» **What is being asked**:
Rewrite the listing from its beginning through the line containing "Looking at the image, I should click on (346, 435).", changing "coordinate pair" to "pair of numbers" and leaving everything else as it is. Omit the pictures from your answer.

» **Records for the exercise**:
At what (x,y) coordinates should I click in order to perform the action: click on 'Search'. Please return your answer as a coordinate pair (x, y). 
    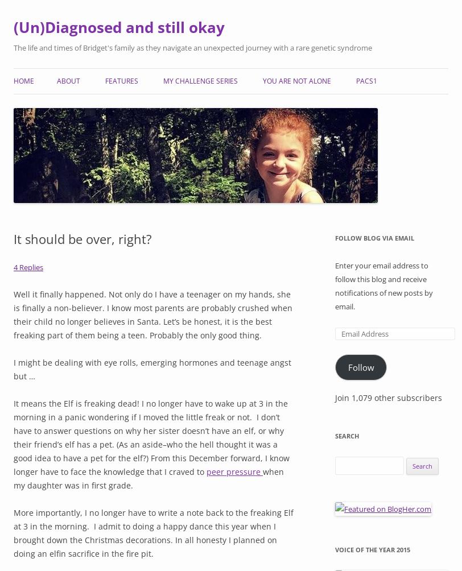
    Looking at the image, I should click on (346, 435).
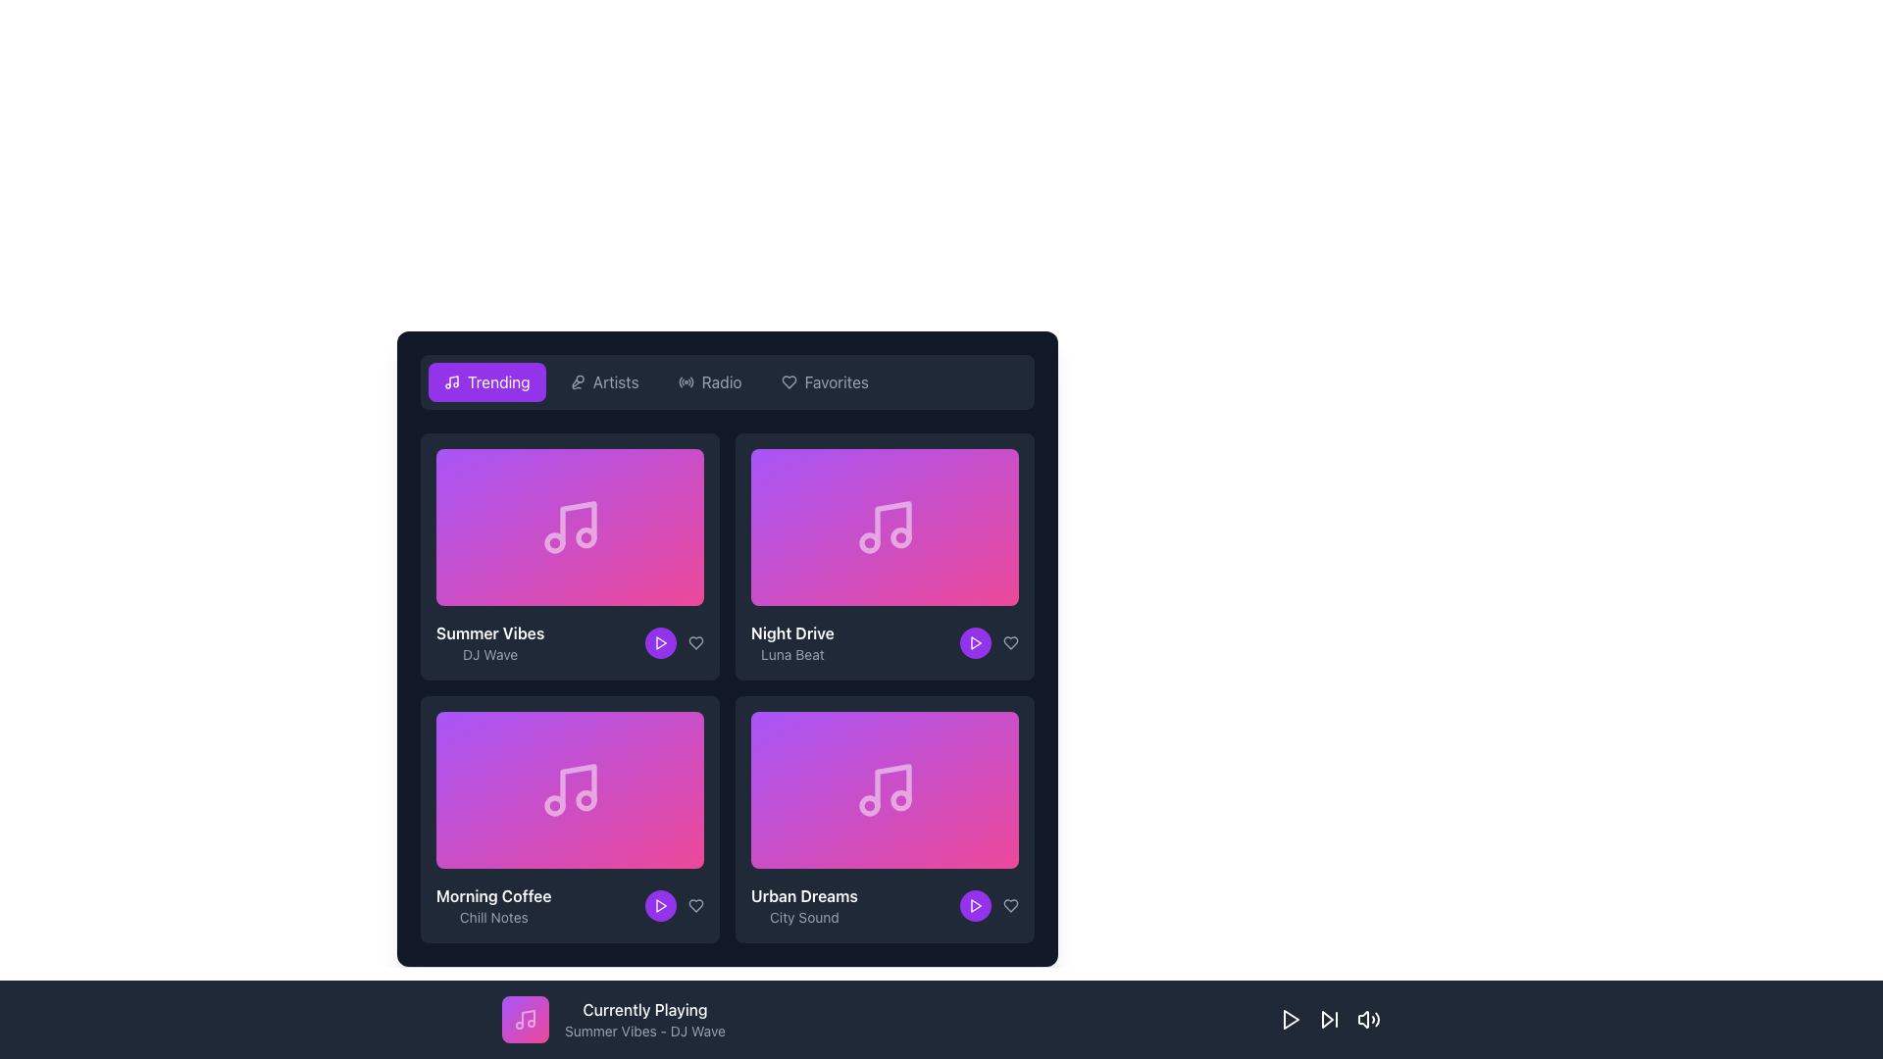 The image size is (1883, 1059). I want to click on the 'Favorites' button, which is a horizontally-oriented button with a heart icon to the left of the text, located at the top of the navigation group, so click(824, 382).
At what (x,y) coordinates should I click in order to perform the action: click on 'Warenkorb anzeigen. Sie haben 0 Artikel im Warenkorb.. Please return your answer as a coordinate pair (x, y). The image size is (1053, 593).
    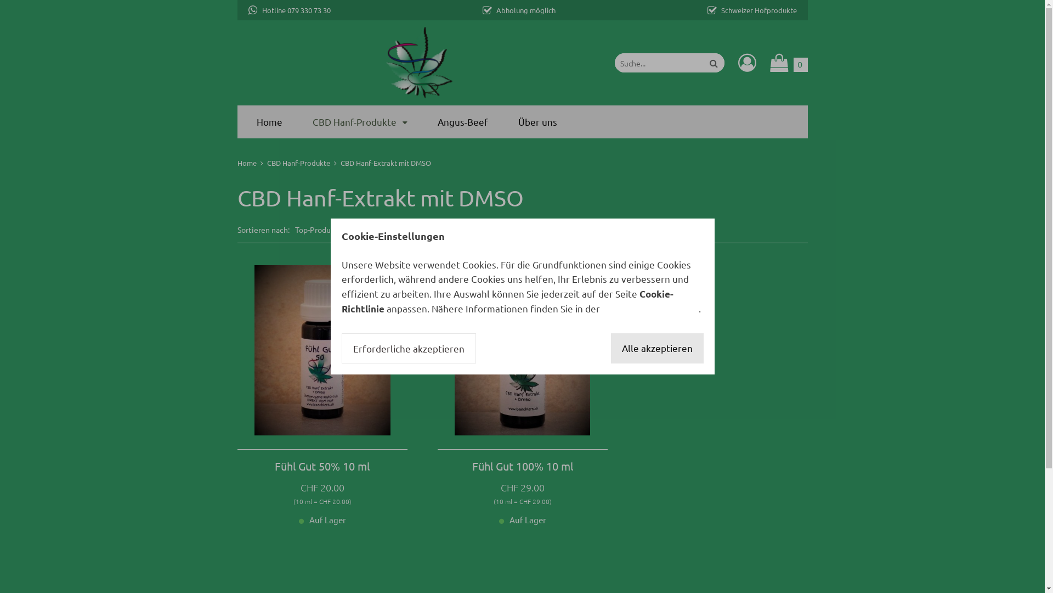
    Looking at the image, I should click on (769, 63).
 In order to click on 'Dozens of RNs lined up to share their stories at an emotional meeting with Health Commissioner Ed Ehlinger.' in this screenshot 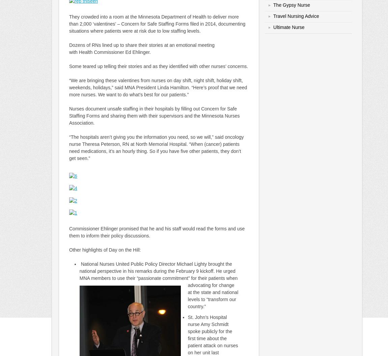, I will do `click(142, 48)`.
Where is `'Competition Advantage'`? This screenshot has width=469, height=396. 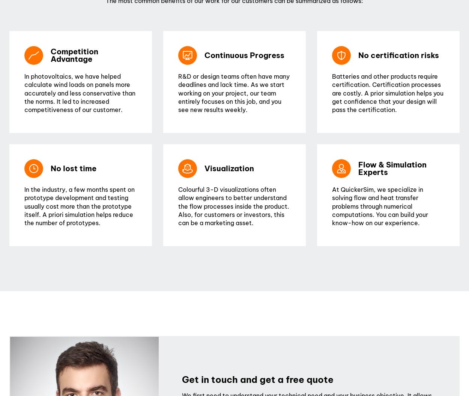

» **Task answer**:
At what (x,y) coordinates should I click in order to perform the action: click on 'Search'. Please return your answer as a pair of numbers (x, y). 
    Looking at the image, I should click on (346, 435).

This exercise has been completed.